Extracted records:
——

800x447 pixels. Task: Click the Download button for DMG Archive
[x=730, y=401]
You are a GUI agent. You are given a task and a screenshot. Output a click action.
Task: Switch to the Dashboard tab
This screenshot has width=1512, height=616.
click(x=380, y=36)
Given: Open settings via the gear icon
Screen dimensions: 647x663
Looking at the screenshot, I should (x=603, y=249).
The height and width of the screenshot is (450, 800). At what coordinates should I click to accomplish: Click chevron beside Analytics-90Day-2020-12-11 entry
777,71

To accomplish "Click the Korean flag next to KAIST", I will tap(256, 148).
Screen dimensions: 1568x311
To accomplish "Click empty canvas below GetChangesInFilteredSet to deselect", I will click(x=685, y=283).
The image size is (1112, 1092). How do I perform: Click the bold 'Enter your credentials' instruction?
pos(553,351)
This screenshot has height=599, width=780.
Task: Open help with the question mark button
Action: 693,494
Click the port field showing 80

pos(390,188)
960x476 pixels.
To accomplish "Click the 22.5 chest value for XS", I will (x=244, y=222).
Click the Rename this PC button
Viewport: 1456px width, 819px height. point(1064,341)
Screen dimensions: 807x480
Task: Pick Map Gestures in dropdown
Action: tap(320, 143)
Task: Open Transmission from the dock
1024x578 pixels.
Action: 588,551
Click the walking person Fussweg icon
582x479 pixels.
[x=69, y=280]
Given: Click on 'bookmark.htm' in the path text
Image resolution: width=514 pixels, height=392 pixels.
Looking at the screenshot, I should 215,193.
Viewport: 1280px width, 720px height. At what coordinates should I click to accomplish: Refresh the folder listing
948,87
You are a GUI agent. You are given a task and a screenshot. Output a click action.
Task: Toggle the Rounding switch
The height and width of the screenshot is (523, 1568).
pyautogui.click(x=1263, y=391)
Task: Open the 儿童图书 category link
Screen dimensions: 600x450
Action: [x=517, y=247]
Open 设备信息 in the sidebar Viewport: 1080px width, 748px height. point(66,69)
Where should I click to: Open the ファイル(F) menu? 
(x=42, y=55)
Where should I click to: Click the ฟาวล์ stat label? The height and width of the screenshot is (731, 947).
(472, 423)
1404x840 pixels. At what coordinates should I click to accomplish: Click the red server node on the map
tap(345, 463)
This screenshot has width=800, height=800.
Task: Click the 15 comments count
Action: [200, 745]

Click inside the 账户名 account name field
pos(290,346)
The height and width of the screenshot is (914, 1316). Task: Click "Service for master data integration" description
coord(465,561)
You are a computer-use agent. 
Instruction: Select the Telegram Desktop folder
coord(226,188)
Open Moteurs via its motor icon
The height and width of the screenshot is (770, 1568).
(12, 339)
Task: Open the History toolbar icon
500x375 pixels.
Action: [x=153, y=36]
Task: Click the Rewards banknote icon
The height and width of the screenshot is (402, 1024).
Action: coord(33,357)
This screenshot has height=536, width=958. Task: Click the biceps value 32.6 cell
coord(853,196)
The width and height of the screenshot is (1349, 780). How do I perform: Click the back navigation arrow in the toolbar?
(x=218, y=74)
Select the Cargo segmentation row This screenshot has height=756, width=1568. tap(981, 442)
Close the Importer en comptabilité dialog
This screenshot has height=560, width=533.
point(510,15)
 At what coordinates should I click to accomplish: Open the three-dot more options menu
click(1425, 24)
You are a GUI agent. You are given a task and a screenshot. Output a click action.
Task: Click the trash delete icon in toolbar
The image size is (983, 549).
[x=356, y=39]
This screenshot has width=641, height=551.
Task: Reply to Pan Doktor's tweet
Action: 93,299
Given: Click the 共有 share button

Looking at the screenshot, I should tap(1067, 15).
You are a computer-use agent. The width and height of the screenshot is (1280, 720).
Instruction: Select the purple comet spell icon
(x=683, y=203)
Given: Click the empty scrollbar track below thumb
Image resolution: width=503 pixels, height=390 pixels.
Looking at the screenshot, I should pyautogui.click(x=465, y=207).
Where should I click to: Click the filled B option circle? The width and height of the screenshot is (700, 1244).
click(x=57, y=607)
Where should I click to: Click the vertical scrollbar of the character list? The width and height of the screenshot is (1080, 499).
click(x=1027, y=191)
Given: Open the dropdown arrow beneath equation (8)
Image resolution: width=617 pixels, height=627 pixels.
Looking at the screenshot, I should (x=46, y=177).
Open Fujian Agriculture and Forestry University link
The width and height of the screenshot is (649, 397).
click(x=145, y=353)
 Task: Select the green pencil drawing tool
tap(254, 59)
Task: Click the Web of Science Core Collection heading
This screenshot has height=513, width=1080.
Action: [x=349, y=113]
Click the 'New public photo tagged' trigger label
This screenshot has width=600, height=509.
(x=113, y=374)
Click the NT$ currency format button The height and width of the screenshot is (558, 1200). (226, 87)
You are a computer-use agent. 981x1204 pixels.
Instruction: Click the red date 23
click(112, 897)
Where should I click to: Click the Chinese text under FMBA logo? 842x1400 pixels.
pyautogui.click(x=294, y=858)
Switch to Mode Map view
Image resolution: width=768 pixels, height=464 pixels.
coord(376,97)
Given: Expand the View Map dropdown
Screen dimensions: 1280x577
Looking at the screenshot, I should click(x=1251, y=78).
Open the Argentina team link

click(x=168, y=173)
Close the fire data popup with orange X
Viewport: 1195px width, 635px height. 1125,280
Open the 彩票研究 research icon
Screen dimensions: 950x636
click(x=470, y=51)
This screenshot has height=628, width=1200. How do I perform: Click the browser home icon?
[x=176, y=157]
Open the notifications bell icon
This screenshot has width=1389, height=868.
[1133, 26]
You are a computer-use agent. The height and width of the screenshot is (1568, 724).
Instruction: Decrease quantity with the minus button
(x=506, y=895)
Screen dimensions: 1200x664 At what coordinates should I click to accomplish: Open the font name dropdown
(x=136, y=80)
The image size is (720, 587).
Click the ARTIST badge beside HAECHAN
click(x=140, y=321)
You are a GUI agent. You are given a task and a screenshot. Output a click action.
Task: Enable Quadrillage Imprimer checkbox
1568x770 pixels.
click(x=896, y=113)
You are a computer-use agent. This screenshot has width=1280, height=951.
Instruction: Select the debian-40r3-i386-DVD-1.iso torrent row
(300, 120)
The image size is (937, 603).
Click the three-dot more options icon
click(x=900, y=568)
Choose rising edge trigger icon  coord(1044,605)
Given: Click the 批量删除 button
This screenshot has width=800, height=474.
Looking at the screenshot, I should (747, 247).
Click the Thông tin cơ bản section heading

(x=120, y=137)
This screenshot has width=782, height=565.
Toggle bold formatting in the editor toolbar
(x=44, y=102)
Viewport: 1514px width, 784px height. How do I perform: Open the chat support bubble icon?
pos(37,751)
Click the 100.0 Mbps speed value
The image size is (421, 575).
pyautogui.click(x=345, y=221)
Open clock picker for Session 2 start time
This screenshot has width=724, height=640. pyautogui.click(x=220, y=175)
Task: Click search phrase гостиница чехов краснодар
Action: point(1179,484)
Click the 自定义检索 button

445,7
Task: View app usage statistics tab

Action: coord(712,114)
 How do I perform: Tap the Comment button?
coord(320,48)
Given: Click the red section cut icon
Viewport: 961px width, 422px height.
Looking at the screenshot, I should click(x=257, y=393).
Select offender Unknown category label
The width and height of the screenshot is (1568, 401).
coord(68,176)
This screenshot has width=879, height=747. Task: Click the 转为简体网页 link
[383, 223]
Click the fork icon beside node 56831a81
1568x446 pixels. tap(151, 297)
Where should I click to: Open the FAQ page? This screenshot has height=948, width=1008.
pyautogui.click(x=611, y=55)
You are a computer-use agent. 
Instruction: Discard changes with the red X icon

——

What is needed
Filter on the word "empty": copy each matching line from the entries above.

Response to the exercise
To accomplish "Click empty canvas below GetChangesInFilteredSet to deselect", I will click(x=685, y=283).
Given: Click the empty scrollbar track below thumb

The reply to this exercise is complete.